Mars Rover to Enter Giant Crater

After Dust Storms, Mars Rover Set to Enter Giant Crater
NASA's Mars Exploration Rover Opportunity used its navigation camera during the rover's 1,278th Martian day, or sol, (Aug. 28, 2007) to take the images combined into this view. (Image credit: ESA/JPL-Caltech)

LOS ANGELES (AP) -- Two months after surviving a giant dust storm, one of NASA's robotic rovers on Mars began a risky drive Tuesday into a crater blasted open by a meteor eons ago.

Scientists want the rover Opportunity to travel 40 feet down toward a bright band of rocks in the Victoria Crater. They believe the rocks represent the ancient surface of Mars and that studying them could shed clues on the planet's early climate.

On Tuesday morning, engineers sent commands to Opportunity to begin its journey, and the robot signaled a confirmation. It will be several hours before scientists know how well the drive is going, and the trek itself will take several days.

Opportunity's first task will be to "toe dip'' into the crater, a move that involves rolling its six wheels below the rim and immediately back out to gauge its footing.

Over the next few days, engineers will check Opportunity's instruments and command it to scale down the crater.

"We expect to have good driving,'' said John Callas, the rover project manager at NASA's Jet Propulsion Laboratory in Pasadena.

The long-awaited descent into the crater -- measuring a half-mile across and about 200 to 230 feet deep -- had been on hold since July when a series of sun-blotting dust storms raged in the southern hemisphere. At the height of the storm, Opportunity and its twin, Spirit, went into sleep mode to conserve energy. Spirit is exploring another area far from Opportunity.

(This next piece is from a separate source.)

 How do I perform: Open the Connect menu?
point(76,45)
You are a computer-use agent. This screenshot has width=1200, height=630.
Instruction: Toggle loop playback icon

Opportunity reached the lip of the crater last month and scouted for possible entry points. The route scientists eventually chose calls for a straight drive down at a 15-degree incline toward the exposed layer of bright rocks.

During a July teleconference, NASA managers admitted the latest mission was risky, but decided to proceed anyway because of the science that could be learned.

The aging but hardy rovers have been exploring Mars for 3 1/2 years -- far outlasting their primary, three-month mission.